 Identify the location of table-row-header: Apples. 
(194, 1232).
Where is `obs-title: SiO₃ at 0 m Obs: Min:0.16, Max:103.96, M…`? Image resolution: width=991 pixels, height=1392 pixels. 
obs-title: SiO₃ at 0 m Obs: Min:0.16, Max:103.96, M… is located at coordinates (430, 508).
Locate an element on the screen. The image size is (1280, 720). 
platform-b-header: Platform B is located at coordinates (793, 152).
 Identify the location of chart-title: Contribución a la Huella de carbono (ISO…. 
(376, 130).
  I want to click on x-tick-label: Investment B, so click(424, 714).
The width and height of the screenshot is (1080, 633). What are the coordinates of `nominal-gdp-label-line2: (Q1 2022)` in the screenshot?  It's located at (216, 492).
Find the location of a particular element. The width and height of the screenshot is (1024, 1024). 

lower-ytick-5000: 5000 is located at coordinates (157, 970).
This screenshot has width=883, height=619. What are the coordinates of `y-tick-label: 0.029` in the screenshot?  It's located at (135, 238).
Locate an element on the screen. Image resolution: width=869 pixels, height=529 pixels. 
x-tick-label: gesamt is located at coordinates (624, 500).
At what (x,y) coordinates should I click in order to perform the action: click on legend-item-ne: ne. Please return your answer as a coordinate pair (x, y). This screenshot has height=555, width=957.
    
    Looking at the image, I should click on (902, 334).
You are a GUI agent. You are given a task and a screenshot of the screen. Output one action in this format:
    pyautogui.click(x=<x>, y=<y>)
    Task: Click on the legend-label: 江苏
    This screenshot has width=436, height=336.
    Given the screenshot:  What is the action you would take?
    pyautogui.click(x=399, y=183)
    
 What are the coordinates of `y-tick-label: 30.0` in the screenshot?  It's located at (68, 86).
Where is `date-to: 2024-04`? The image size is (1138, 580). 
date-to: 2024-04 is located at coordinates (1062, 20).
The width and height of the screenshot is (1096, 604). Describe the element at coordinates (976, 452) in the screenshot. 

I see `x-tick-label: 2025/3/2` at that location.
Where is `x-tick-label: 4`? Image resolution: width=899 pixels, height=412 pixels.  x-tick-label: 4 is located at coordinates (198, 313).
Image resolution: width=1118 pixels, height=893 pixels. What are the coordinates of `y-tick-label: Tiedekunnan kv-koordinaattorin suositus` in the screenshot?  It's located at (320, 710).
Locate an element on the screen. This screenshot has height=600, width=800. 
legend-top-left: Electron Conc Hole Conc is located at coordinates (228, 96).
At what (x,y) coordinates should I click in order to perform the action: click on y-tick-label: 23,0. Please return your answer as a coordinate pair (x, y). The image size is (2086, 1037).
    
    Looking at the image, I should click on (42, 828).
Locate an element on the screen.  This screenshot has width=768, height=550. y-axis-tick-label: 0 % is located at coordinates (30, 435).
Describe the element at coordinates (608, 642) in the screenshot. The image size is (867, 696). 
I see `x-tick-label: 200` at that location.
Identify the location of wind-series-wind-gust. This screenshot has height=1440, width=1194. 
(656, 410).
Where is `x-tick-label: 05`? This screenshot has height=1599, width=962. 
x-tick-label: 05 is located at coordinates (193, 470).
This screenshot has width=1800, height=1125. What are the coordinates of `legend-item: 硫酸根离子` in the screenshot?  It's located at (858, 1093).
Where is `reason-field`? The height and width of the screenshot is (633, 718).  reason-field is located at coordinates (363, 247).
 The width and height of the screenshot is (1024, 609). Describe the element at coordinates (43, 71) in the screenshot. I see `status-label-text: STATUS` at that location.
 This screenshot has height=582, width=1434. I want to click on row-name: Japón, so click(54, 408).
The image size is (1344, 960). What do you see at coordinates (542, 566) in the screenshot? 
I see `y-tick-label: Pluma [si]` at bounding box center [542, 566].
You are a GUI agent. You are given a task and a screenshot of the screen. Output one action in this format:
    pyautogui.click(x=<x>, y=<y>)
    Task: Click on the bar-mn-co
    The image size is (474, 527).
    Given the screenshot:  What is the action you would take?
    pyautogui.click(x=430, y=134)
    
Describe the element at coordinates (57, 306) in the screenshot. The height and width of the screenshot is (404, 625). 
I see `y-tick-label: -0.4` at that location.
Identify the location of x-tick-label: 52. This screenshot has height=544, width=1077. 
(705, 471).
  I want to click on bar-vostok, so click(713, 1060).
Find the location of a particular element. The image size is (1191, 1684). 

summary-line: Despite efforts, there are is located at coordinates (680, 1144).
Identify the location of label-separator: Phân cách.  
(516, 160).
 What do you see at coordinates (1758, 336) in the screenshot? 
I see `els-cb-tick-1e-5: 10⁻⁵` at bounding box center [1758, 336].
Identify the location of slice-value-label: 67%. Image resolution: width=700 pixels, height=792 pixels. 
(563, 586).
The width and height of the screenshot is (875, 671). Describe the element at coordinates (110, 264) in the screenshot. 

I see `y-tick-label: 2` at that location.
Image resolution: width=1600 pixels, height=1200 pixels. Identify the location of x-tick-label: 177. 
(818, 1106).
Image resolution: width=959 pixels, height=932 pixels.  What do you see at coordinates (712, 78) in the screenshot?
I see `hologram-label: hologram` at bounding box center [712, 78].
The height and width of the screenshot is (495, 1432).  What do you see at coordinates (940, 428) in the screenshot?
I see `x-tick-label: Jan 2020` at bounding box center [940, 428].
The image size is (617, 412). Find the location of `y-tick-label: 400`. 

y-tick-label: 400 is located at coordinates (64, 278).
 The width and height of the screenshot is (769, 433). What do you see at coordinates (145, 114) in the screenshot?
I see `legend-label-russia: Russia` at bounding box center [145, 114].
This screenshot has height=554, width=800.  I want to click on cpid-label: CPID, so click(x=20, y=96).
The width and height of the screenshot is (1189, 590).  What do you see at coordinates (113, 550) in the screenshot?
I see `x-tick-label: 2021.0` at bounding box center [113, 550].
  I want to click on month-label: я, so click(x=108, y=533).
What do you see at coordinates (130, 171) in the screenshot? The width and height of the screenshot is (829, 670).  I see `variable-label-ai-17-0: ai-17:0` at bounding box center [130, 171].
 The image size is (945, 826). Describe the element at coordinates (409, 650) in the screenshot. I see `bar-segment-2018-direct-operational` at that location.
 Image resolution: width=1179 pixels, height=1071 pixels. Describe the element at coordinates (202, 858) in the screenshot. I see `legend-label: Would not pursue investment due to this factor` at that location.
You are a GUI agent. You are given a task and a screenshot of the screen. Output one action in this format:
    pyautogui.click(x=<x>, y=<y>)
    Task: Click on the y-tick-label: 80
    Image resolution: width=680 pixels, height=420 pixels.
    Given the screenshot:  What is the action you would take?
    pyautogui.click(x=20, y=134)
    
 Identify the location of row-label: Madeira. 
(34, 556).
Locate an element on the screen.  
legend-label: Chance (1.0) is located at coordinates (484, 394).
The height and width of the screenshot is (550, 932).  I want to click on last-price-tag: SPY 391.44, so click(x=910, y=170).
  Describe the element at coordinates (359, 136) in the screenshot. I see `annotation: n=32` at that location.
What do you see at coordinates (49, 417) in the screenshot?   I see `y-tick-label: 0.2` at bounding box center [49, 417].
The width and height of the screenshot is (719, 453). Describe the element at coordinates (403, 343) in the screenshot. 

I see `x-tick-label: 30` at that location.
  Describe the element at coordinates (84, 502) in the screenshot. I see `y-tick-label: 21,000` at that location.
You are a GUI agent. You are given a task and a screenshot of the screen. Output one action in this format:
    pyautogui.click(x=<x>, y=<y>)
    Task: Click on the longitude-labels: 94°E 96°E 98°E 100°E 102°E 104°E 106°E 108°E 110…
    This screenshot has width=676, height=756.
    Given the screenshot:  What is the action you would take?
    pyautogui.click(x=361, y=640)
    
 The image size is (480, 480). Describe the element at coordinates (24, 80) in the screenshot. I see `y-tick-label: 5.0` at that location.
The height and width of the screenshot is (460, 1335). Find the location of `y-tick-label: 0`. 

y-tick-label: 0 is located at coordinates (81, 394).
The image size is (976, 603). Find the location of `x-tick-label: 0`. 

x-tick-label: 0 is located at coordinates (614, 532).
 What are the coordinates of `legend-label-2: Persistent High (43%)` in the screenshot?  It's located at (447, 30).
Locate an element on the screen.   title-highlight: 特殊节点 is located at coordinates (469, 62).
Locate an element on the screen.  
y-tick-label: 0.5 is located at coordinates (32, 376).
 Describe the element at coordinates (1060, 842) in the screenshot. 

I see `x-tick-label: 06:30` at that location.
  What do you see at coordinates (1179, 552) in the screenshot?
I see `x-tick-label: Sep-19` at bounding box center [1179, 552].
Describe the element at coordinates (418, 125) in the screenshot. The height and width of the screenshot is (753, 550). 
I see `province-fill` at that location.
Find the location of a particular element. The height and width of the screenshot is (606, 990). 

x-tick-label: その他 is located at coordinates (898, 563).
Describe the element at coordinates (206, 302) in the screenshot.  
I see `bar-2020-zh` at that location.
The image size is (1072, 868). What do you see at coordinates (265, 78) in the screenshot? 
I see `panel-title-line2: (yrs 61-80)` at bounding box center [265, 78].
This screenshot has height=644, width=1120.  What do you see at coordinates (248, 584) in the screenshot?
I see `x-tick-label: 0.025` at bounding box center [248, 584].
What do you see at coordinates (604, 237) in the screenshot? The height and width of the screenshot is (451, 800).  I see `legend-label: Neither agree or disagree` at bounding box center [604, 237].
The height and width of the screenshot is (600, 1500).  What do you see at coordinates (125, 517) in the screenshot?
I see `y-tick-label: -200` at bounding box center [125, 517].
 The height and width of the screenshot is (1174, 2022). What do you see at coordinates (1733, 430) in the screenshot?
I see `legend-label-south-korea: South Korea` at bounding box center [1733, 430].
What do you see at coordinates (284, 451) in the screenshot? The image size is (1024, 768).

+++++

* **WORK ITEM**:
Rename "wind-series-wind-gust" to "wind-series-gust-speed" in the records between the lines holding "Describe the element at coordinates (608, 642)" and "x-tick-label: 05 is", inclusive. Write out only those lines, leaving everything else in them unchanged.

* **PROBLEM SOLUTION**:
Describe the element at coordinates (608, 642) in the screenshot. The image size is (867, 696). 
I see `x-tick-label: 200` at that location.
Identify the location of wind-series-gust-speed. This screenshot has height=1440, width=1194. 
(656, 410).
Where is `x-tick-label: 05`? This screenshot has height=1599, width=962. 
x-tick-label: 05 is located at coordinates (193, 470).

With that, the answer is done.